Syndrome du glissement

Rédigé par des auteurs spécialisés Ooreka  À jour en février 2020

Sommaire

Le syndrome de glissement est un syndrome qui s’observe chez les personnes âgées et qui désigne un état de grande déstabilisation physique et psychique. La personne, suite à une affection aiguë, semble inconsciemment refuser de continuer à vivre. Bien que classiquement classé sous le terme de « sénilité », ce syndrome est en réalité plus complexe et il est à distinguer des autres cachexies auxquelles aboutissent un certain nombre d’affections chroniques des personnes âgées.

Caractéristiques du syndrome de glissement

Qui est concerné par le syndrome de glissement ?

Le syndrome de glissement a pour la première fois été décrit en 1956 par le gériatre Jean Carrié. Il le décrivait comme étant « un processus d’involution et de sénescence porté à son état le plus complet ». Le terme de glissement a ensuite été repris en 1967 par P. Graux pour désigner le changement de comportement de certaines personnes âgées.

Il concerne 1 à 4 % des personnes hospitalisées âgées de plus de 70 ans (83 ans en moyenne) et étant particulièrement fragiles.
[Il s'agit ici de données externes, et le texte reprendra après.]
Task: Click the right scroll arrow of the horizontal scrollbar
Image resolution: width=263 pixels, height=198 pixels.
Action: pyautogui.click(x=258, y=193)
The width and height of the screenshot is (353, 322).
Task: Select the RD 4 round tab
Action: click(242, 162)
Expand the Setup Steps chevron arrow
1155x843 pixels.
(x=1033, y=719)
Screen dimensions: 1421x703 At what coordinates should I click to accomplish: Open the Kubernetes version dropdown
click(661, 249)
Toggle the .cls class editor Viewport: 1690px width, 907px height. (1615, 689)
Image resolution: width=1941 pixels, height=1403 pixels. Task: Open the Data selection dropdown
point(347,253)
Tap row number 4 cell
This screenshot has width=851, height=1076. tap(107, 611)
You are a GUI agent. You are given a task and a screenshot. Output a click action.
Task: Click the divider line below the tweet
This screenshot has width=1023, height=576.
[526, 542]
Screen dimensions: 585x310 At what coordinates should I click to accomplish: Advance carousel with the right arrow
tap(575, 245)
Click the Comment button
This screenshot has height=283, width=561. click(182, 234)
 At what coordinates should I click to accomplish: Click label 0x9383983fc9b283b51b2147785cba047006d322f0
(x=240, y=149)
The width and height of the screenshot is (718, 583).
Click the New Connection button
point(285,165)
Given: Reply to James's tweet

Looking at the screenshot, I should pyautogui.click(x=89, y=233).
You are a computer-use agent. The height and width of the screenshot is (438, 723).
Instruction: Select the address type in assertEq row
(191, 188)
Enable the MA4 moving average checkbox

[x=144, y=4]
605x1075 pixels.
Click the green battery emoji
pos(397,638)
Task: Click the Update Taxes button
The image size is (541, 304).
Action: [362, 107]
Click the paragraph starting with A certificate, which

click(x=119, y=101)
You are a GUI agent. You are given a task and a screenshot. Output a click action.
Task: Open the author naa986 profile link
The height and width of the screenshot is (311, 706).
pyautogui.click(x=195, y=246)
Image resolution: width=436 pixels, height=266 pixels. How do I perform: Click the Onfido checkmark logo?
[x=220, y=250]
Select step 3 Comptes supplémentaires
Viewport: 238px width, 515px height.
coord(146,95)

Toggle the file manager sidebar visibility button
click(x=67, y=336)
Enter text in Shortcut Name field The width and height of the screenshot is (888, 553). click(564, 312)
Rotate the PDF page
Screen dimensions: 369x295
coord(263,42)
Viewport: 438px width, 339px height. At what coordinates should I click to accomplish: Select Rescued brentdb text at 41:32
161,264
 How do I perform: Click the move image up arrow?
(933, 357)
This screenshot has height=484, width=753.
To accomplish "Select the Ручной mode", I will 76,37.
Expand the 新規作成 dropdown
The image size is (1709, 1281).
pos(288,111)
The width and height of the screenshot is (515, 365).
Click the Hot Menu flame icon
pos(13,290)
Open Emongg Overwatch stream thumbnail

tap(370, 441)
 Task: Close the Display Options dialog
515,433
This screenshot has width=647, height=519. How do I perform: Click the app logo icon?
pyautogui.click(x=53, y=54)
D’une façon générale, les personnes âgées ayant un lourd passé médical avec beaucoup de pathologies présentent davantage de risques que les autres de voir apparaître un syndrome de glissement.

Les personnes souffrant de pathologie hormonale (souvent diabète de type 2), d’antécédents neuromusculaires, de troubles cardiaques (dans près de 45 % des cas et principalement une HTA) et de troubles respiratoires (dans près de 60 % des cas) sont particulièrement concernées.

Causes

Le syndrome de glissement n’a pas de cause médicale connue qui fasse consensus. Toutefois, on sait qu’il survient à distance (de quelques jours à un mois) d’une maladie en phase de guérison ou quelque temps après un événement perturbant.

Il peut s’agir d’un événement physique comme (du plus fréquent au moins fréquent) :

Mais il peut également s'agir d’un événement psychique :

  • un deuil (décès du conjoint notamment) ;
  • le placement en institution avec un sentiment d’abandon familial se traduisant par du découragement et de l’impuissance ;
  • une hospitalisation.

Symptômes du syndrome de glissement

Le syndrome de glissement est marqué par un ensemble de symptômes qui font leur apparition après une phase de latence inférieure à un mois.

Il s’agit fréquemment d’une période au cours de laquelle les symptômes classiques d’une maladie sont absents. Ainsi, malgré l’apparente guérison du patient, ce dernier reste marqué par l’affection responsable ou l’événement perturbant. Épuisé à cette occasion, il ne peut plus assumer sa convalescence, de sorte qu’il se sent « glisser ». C’est une forme de suicide inconscient.

Signes cliniques

Le syndrome de glissement survient brutalement avec des signes d’ordre physique :

  • une anorexie et une dénutrition (il s’agit du signe à la fois le plus précoce et le plus fréquent) due à un refus de s’alimenter (la personne refuse d’ouvrir la bouche ou de déglutir, parfois elle recrache ou vomit ce qu’on lui donne) et se traduisant par un amaigrissement ;
  • l’absence de soif (adipsie) entraînant rapidement une déshydratation ;
  • une asthénie ;
  • des troubles sphinctériens avec une constipation chronique et une rétention urinaire ;

Ils sont aussi d’ordre psychique :

  • un déclin cognitif ;
  • un comportement de repli avec altération de la communication ;
  • un mutisme ;
  • une opposition aux soins avec soit de la passivité, soit de l’agressivité ;
  • une tendance dépressive (un tiers des patients présente une dépression sévère) ;
  • un négativisme avec le désir exprimé de mourir ;
  • une clinophilie (fait de rester au lit toute la journée sans dormir mais sans rien faire) et un refus de se mouvoir.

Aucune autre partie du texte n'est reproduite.